Two Jewish friends from Berlin who believed that each other had been killed during World War II and the Holocaust recently reunited with the help of the USC Shoah Foundation.

After Ana María Wahrenberg and Betty Grebenschikoff said goodbye to each other in a German school year in May 1939, Wahrenberg’s family fled to Chile, while Grebenschikoff traveled to the United States via Shanghai. This past fall, they saw each other again via Zoom for the first time in 82 years.
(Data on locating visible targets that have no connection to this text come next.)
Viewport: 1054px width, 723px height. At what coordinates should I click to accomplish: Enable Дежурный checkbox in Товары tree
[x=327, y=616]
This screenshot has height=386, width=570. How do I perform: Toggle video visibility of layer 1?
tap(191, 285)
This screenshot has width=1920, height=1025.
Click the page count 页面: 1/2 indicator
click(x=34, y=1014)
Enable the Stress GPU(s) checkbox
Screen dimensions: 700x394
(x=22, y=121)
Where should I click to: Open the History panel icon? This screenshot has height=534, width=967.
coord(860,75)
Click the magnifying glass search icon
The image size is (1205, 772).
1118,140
“In her [USC Shoah Foundation] testimony, Betty said she had been actively searching for her long-lost friend for her entire life; she even specifically mentions Ana María’s name in the hopes that this will help her find her best childhood friend,” said Rachael Cerrotti, who works as a creative producer for the USC Shoah Foundation, which has more than 55,000 video testimonies from Holocaust survivors and witnesses, reported the Times of Israel.
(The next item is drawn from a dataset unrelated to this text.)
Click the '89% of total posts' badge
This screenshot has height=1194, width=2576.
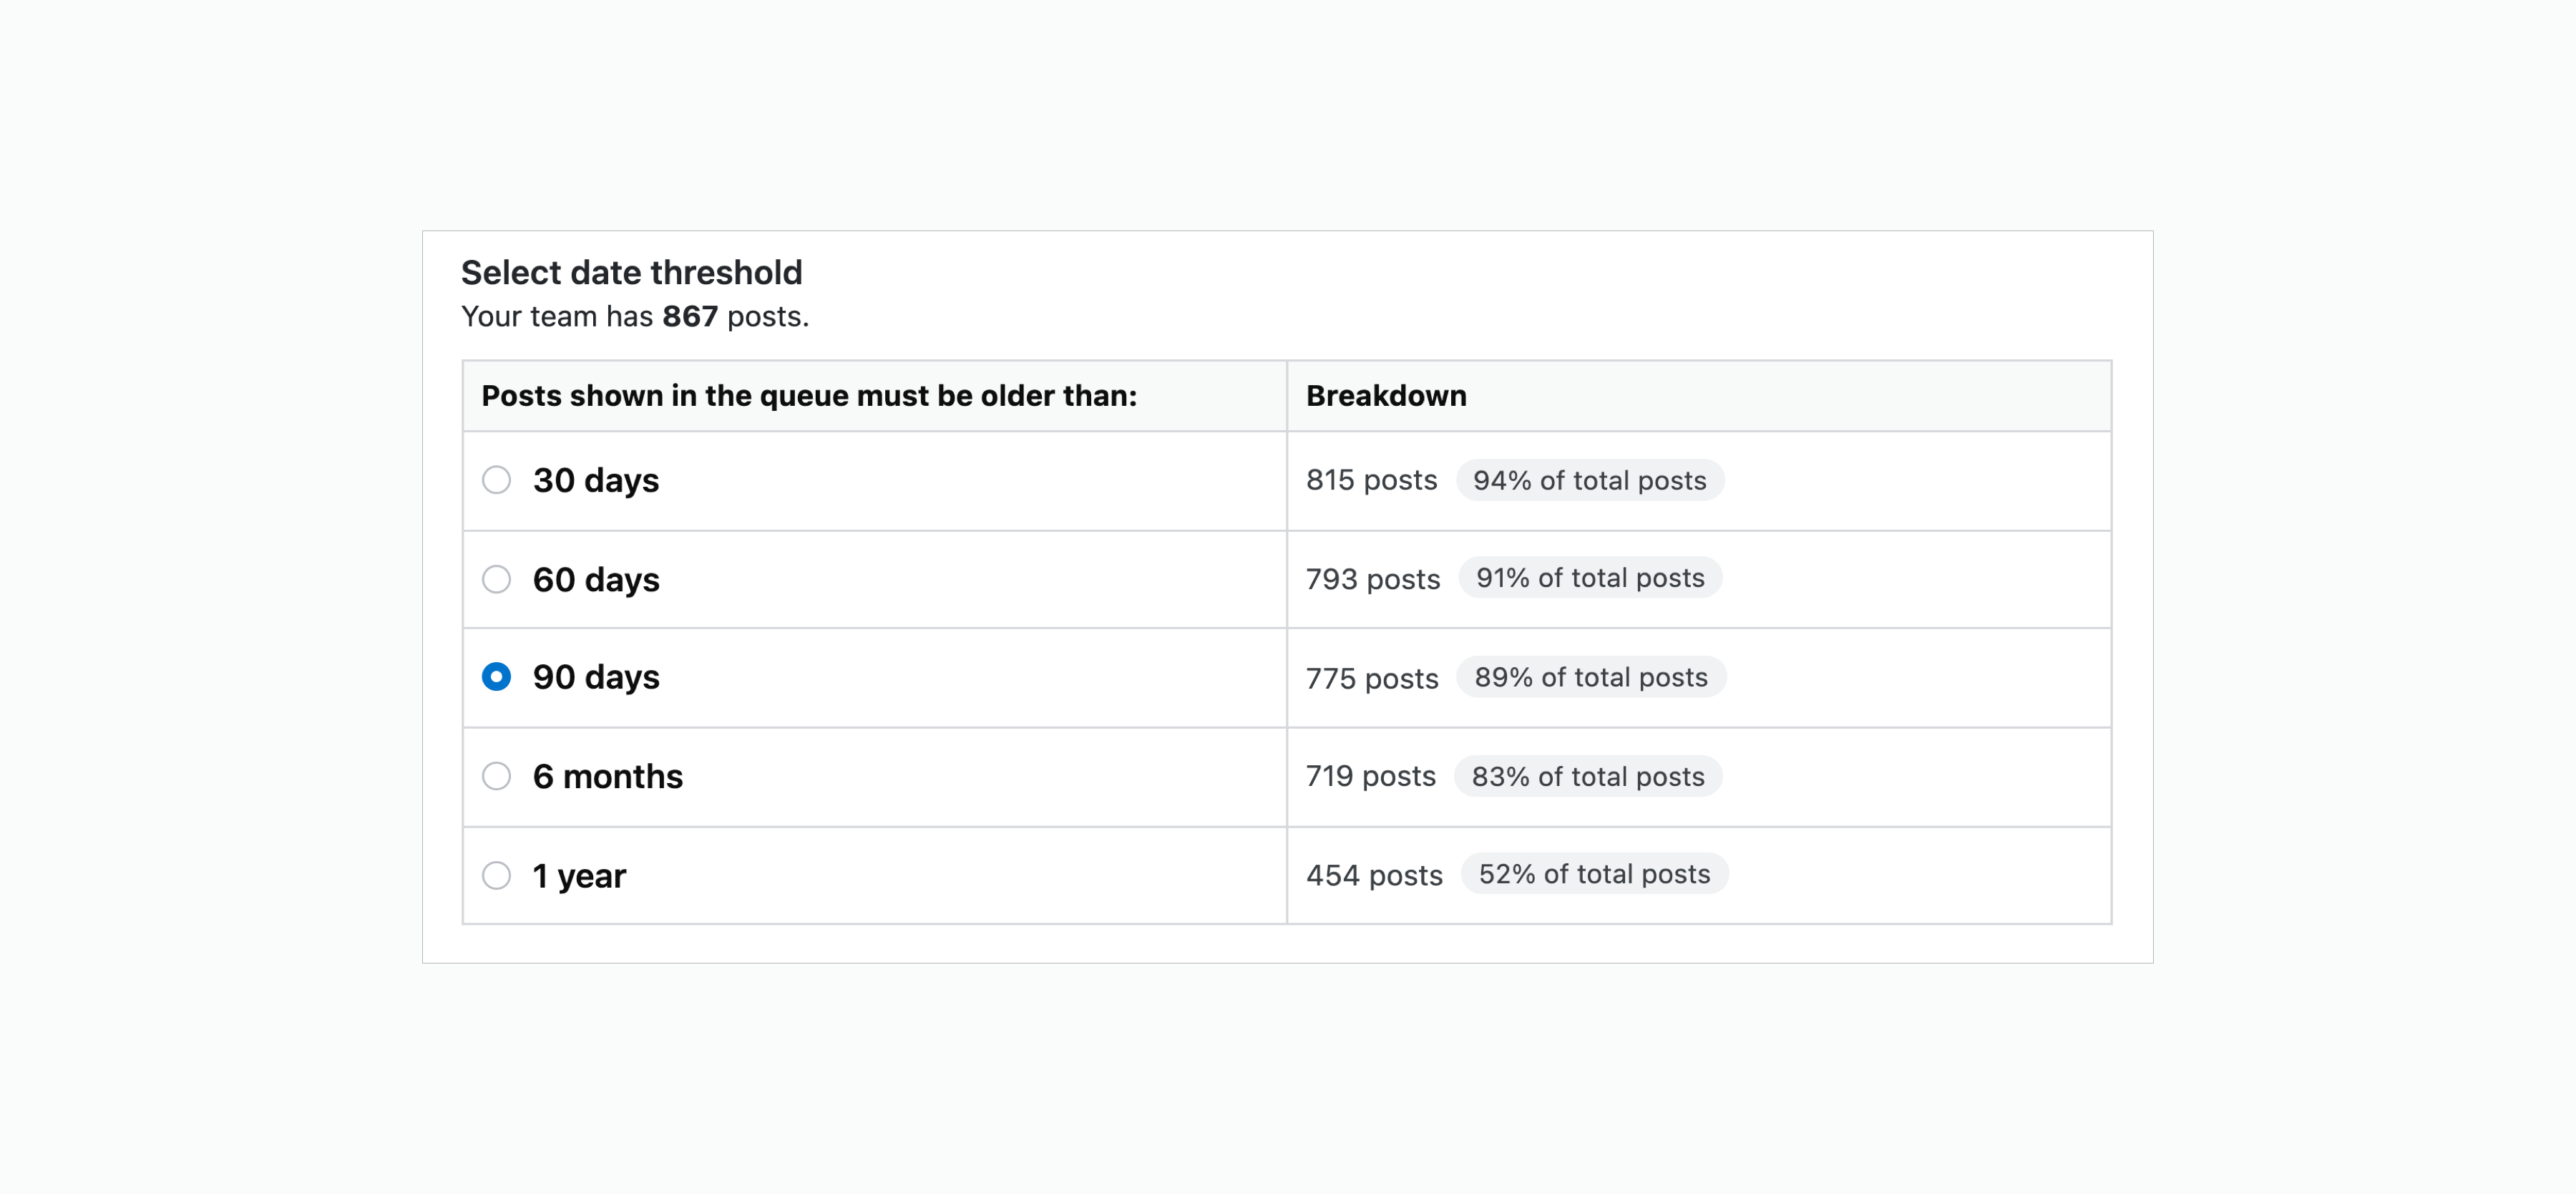[1591, 677]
After hearing Wahrenberg speak at a virtual Kristallnacht event, Holocaust testimony indexer Ita Gordon remembered Grebenschikoff’s testimony given to the foundation 24 years ago and made the connection between the two women. Cerrotti said “what followed was a series of phone calls” to put the two women back in touch.

“This has been a great gift, which, at this point in my life, I am boundlessly grateful for,” declared Wahrenberg of reuniting with her childhood friend in November.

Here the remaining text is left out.